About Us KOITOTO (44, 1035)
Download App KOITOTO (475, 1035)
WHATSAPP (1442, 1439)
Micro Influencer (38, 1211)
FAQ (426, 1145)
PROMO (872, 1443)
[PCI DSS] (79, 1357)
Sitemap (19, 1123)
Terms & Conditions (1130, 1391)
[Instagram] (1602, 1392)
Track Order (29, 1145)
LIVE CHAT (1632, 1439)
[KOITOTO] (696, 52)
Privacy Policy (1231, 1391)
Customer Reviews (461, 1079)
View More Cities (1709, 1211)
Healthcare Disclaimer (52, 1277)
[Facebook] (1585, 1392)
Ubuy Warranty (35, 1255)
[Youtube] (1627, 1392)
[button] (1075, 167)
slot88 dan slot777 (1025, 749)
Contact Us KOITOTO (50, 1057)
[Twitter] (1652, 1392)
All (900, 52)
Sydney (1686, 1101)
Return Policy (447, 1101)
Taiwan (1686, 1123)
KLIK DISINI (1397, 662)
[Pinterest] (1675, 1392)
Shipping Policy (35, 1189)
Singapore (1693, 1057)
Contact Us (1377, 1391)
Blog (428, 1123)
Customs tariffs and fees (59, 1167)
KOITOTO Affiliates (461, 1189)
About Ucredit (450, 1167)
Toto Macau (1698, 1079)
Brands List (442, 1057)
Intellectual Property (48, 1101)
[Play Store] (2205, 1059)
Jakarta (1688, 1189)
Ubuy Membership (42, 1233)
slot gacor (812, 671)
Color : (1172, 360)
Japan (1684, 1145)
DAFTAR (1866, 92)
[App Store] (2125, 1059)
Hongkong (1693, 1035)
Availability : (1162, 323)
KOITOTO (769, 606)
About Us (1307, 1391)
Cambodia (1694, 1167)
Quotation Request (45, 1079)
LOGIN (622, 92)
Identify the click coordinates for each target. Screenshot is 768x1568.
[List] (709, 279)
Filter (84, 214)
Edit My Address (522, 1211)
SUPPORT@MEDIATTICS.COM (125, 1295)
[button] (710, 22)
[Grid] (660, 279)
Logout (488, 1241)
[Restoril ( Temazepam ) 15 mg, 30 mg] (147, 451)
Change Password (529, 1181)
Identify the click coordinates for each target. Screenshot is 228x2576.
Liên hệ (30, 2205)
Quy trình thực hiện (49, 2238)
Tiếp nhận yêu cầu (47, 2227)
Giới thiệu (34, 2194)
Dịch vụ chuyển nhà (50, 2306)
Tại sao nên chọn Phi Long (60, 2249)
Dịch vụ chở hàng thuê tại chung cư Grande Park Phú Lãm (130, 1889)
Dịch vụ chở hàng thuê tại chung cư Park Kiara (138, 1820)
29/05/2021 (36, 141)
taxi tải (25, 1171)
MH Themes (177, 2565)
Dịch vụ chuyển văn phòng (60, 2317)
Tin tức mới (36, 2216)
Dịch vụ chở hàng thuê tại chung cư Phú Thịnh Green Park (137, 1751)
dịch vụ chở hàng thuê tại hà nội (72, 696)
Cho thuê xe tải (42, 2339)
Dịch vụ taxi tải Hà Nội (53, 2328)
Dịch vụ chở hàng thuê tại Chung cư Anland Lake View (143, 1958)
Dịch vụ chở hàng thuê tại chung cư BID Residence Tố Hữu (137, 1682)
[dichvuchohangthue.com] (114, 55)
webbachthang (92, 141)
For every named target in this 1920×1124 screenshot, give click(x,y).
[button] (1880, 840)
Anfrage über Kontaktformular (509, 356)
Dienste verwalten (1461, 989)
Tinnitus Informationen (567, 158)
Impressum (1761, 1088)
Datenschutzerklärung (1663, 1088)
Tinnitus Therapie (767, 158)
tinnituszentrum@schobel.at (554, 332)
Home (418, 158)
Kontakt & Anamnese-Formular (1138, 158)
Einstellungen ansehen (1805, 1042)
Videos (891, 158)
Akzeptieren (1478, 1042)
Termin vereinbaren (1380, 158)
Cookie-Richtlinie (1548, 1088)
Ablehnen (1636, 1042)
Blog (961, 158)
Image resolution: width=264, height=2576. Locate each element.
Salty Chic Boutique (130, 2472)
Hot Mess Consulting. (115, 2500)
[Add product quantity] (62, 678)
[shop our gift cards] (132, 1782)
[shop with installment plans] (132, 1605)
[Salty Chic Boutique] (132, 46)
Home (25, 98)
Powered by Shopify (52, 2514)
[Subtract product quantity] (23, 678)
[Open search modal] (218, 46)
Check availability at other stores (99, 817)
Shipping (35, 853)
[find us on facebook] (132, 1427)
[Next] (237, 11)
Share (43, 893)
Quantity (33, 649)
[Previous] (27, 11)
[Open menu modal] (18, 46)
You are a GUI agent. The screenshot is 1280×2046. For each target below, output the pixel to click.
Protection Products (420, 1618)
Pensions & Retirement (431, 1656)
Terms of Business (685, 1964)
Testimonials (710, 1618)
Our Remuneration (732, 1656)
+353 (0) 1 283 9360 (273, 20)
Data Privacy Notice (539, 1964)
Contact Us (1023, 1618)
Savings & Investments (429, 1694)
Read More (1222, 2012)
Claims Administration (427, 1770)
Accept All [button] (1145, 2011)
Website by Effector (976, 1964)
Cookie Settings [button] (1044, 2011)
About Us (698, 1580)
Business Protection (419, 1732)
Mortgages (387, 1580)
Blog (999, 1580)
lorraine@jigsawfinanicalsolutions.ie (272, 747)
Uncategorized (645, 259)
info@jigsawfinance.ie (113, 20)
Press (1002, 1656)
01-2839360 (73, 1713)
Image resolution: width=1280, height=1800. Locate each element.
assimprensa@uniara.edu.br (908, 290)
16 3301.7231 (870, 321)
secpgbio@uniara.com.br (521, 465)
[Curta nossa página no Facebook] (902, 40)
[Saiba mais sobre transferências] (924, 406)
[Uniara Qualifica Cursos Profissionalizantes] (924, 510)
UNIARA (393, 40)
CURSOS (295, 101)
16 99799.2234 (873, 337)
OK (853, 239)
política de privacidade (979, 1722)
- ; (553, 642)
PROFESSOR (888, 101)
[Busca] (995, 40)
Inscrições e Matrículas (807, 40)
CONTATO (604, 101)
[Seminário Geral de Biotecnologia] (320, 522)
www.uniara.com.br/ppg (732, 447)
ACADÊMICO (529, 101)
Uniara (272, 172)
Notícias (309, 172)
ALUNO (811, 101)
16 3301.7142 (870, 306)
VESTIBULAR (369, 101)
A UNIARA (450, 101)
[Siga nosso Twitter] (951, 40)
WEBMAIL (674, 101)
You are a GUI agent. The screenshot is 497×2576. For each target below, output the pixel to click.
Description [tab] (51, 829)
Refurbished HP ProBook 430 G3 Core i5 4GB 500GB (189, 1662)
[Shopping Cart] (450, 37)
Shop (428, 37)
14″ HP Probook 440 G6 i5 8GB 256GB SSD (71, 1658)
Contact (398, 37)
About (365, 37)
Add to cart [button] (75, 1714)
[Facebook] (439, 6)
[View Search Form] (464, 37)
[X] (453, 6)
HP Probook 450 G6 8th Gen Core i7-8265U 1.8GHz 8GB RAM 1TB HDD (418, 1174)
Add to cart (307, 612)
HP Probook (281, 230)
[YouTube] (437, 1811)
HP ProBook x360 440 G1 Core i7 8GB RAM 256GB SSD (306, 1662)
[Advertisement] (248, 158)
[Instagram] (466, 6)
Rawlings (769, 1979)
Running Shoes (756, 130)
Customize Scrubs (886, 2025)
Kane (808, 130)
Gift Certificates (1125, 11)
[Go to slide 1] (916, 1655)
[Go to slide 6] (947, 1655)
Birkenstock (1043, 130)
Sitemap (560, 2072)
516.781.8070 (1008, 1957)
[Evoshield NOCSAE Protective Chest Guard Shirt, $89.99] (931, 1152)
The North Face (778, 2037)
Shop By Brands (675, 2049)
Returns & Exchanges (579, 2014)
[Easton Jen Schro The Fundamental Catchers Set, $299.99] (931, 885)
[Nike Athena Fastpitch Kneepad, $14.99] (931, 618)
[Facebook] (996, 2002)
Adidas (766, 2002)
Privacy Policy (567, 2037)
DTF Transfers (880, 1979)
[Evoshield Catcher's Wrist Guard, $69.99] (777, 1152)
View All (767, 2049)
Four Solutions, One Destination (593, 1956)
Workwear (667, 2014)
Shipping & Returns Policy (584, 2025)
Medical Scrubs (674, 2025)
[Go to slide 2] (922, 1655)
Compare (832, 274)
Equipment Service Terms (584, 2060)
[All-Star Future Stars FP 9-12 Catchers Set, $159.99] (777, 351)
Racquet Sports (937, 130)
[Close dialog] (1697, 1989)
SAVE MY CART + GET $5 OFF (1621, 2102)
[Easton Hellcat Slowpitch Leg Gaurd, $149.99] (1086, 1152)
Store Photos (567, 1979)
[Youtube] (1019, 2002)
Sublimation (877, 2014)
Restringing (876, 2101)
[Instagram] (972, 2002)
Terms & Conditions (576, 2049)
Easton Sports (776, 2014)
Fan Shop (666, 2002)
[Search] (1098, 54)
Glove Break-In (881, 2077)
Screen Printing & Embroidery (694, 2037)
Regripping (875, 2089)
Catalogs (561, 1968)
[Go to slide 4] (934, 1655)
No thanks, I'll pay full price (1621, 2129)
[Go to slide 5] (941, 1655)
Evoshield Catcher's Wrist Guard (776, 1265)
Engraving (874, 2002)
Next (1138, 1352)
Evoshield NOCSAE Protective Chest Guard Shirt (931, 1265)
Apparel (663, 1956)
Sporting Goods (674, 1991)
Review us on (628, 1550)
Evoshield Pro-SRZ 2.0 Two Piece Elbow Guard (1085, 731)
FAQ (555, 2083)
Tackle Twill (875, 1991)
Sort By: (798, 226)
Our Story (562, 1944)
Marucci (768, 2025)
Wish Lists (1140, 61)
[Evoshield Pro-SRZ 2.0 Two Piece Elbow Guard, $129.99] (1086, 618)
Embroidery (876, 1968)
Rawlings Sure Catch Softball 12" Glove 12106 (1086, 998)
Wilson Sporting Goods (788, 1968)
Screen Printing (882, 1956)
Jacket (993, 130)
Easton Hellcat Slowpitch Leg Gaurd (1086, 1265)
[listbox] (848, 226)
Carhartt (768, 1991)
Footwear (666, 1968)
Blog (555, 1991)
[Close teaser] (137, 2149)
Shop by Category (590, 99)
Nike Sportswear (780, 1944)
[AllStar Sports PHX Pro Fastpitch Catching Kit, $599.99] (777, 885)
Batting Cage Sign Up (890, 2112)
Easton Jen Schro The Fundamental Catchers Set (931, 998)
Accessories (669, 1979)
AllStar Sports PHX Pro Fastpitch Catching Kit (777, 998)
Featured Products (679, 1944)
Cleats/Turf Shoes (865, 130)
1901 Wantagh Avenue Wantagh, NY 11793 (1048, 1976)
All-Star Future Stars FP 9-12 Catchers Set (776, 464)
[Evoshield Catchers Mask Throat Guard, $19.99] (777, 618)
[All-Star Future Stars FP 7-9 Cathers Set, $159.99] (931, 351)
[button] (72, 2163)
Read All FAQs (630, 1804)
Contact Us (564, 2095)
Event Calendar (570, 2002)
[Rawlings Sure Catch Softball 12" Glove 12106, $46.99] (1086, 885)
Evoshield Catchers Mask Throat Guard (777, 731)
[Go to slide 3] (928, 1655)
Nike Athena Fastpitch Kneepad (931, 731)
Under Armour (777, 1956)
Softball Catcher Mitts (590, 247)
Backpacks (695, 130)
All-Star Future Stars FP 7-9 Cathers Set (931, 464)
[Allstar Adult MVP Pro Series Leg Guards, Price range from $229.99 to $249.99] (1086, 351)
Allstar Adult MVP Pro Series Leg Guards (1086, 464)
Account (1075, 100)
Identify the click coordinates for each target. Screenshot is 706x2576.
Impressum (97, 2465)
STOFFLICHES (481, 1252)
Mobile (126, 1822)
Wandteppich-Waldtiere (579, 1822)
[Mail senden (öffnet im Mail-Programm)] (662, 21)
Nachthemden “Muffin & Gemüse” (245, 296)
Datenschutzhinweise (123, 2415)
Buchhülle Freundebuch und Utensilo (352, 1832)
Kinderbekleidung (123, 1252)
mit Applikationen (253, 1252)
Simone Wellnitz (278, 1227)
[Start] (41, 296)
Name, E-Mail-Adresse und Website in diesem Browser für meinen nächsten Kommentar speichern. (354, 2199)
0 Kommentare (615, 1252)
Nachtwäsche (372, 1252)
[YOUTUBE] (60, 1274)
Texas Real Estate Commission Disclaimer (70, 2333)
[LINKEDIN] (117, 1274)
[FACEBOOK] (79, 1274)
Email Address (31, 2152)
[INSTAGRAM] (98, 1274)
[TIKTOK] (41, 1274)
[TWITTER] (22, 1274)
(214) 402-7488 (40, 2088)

◆ ◆ ◆ ◆ ◆ ◆ ◆

* **What you have to do**: Give again, unchanged, the lines running from the top of the material above through the line that has "Toto Macau (1698, 1079)", and nothing more.

* **Output of the exercise**:
About Us KOITOTO (44, 1035)
Download App KOITOTO (475, 1035)
WHATSAPP (1442, 1439)
Micro Influencer (38, 1211)
FAQ (426, 1145)
PROMO (872, 1443)
[PCI DSS] (79, 1357)
Sitemap (19, 1123)
Terms & Conditions (1130, 1391)
[Instagram] (1602, 1392)
Track Order (29, 1145)
LIVE CHAT (1632, 1439)
[KOITOTO] (696, 52)
Privacy Policy (1231, 1391)
Customer Reviews (461, 1079)
View More Cities (1709, 1211)
Healthcare Disclaimer (52, 1277)
[Facebook] (1585, 1392)
Ubuy Warranty (35, 1255)
[Youtube] (1627, 1392)
[button] (1075, 167)
slot88 dan slot777 (1025, 749)
Contact Us KOITOTO (50, 1057)
[Twitter] (1652, 1392)
All (900, 52)
Sydney (1686, 1101)
Return Policy (447, 1101)
Taiwan (1686, 1123)
KLIK DISINI (1397, 662)
[Pinterest] (1675, 1392)
Shipping Policy (35, 1189)
Singapore (1693, 1057)
Contact Us (1377, 1391)
Blog (428, 1123)
Customs tariffs and fees (59, 1167)
KOITOTO Affiliates (461, 1189)
About Ucredit (450, 1167)
Toto Macau (1698, 1079)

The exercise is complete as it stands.